Use DataX to migrate historical time series data from an OpenTSDB database to a Time Series Database (TSDB) instance. DataX is an open source offline data synchronization tool developed by Alibaba Group. It supports data synchronization between various data sources, including MySQL, Oracle, SQL Server, PostgreSQL, Hadoop Distributed File System (HDFS), Hive, AnalyticDB for MySQL, HBase, Tablestore (OTS), MaxCompute (previously known as Open Data Processing Service (ODPS)), and Distributed Relational Database Service (DRDS).
How it works
DataX orchestrates the migration through two plug-ins:
OpenTSDB Reader: Queries data from the OpenTSDB database backed by ApsaraDB for HBase.
TSDB Writer: Writes data points to the TSDB database by calling the HTTP endpoint
/api/put.
Each plug-in runs as a parallel process. Both the OpenTSDB source (ApsaraDB for HBase) and the TSDB destination must be reachable from every process in the migration job. If either endpoint is inaccessible, the job throws a connection exception.
Prerequisites
Before you begin, ensure that you have:
A Linux host with network access to both the OpenTSDB (ApsaraDB for HBase) cluster and the TSDB HTTP endpoint
Java Development Kit (JDK) 1.8 or later installed (JDK 1.8 recommended)
Python 2.6.x installed
OpenTSDB 2.3.x (DataX is compatible with OpenTSDB 2.3.x only; other versions may cause compatibility issues)
TSDB 2.4.x or later (earlier versions may cause compatibility issues)
Set up and verify DataX
Before running a migration, verify that DataX is installed and working correctly using the built-in Stream Reader and Stream Writer plug-ins. These plug-ins have no external dependencies and simulate a simple read/write cycle.
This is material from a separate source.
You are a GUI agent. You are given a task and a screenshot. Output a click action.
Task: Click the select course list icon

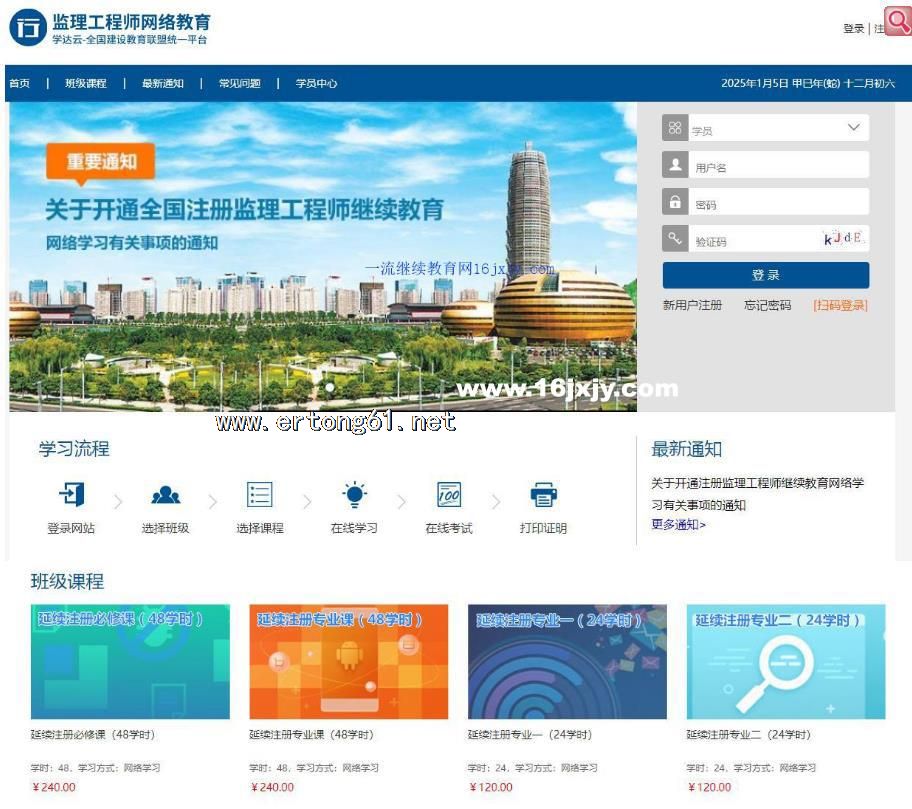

Download the DataX package and extract it to a directory. The rest of this guide refers to that directory as
DATAX_HOME.Run the built-in smoke test:
cd ${DATAX_HOME} python bin/datax.py job/job.jsonConfirm the output matches the following summary. A non-zero value in Read and write failures indicates an installation problem.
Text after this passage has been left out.